WASHINGTON (JTA) — On the eve of a summit between President Donald Trump and Hungarian Prime Minister Viktor Orban, five Jewish Democrats in the U.S. House of Representatives urged Trump to cancel a meeting with a leader they say is anti-Semitic.
“Prime Minister Orban represents so many things that are antithetical to core American values,” said the letter spearheaded by Rep. Eliot Engel, D-N.Y., the Jewish chairman of the House Foreign Affairs Committee. “He has overseen a rollback of democracy in his country, used anti-Semitic and xenophobic tropes in his political messaging, and cozied up to Vladimir Putin and the Kremlin.”
Of the nine Democrats signing the letter, five are Jewish: Engel and Reps. Debbie Wasserman Schultz of Florida; David Cicilline of Rhode Island; Steve Cohen of Tennessee; and Jamie Raskin of Maryland. The other four are Reps. Marcy Kaptur of Ohio, the co-chairwoman of the Congressional Hungarian Caucus; Debbie Dingell of Michigan; and Albio Sires and Tom Malinowski, both of New Jersey.
Trump and Orban are scheduled to meet on Monday. Trump hopes to draw Hungary away from Russian and Chinese influence, and to sell U.S. arms to Hungary.
Trump and Israeli Prime Minister Benjamin Netanyahu have warm relations with Orban, whom they see as friendly to their own nationalist outlooks. Netanyahu’s closeness to Orban comes despite concerns expressed by some Hungarian Jews that the leader is stoking anti-Semitism, and diminishing Hungarian responsibility for the fate of Hungarian Jews during the Holocaust.
Meanwhile, four top foreign policy senators from both parties urged Trump to raise with Orban the topic of eroding democracy in Hungary.
“Hungary has experienced a steady erosion of freedom, the rule of law and quality of governance,” said the letter signed by Sens. James Risch, R-Ohio, the chairman of the Senate Foreign Relations Committee, and Robert Menendez, D-N.J., its ranking member. Sens. Marco Rubio, R-Fla., and Jeanne Shaheen, D-N.H., also signed
Separately, a senior Trump administration official suggested that Orban’s ultranationalism was not popular in Europe.
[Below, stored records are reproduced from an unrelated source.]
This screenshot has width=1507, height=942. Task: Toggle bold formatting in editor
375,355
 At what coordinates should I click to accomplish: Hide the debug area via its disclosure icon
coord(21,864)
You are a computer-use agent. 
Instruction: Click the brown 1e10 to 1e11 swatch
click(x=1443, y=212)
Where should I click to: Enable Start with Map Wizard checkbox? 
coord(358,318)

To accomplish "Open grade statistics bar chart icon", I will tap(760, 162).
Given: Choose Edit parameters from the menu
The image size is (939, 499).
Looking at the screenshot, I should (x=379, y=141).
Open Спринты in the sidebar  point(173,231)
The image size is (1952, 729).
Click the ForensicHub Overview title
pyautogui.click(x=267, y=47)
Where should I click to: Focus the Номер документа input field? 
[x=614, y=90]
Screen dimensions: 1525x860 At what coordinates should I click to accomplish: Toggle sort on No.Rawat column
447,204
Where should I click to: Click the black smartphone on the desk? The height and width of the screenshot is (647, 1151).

In a briefing for reporters Friday ahead of Orban’s visit this week, a trio of top U.S. officials were asked about accusations that the Hungarian leader trades in anti-Semitic slanders.
The official who replied did not directly acknowledge Orban’s alleged anti-Semitism, but said that Orban’s insular nationalism was not well received elsewhere in the European Union.
“I mean, if you look very carefully at what Prime Minister Orban is stating, he very much focuses on Magyar and Hungarian nationalism, which is not perhaps the most universal approach, let’s put it that way,” the official said. “So I think the appeal that he makes within his own domestic politics are not ones that resonate more broadly in the rest of Europe. He very much focuses on Hungary for Hungarians.”
Orban’s appeals to Hungarian nationalism have at times veered into bias, with derogatory expressions targeting migrants, Roma and George Soros, the American Jewish philanthropist who for decades has funded institutions in his native land. Critics say Orban’s depiction of Soros as a greedy outsider seeking to control Hungary has invoked anti-Semitic themes, and has led Soros to end his involvement in Hungarian projects he once funded.
Among these are the Budapest-based Central European University, which Soros founded in the 1980s and which by advancing a classic liberal curriculum has spurred reform across Europe. Orban sees it as a threat and his government has imposed conditions on its continued functioning that the university says are onerous; it is planning to move to Vienna.
Another Trump official said the United States was pressing Orban to roll back the restrictions on the university. The official said that U.S. officials persistently make the case to their Hungarian counterparts that losing the university “was something that would be a huge blow to their reputation in Europe.”
Allegations of anti-Semitism were also raised when a magazine seen as close to Orban depicted Andras Heisler, the head of the Federation of Hungarian Jewish Communities, as money grubbing, and because of attempts to refurbish the reputation of Hungarian wartime leaders who worked with the Nazis.
Trump’s predecessor, Barack Obama, declined to meet with Orban in part because of his ultranationalism. Obama’s predecessor, George W. Bush, met with Orban in 2001, and President Bill Clinton met with him in the 1990s, when Orban was seen as a centrist promising reform.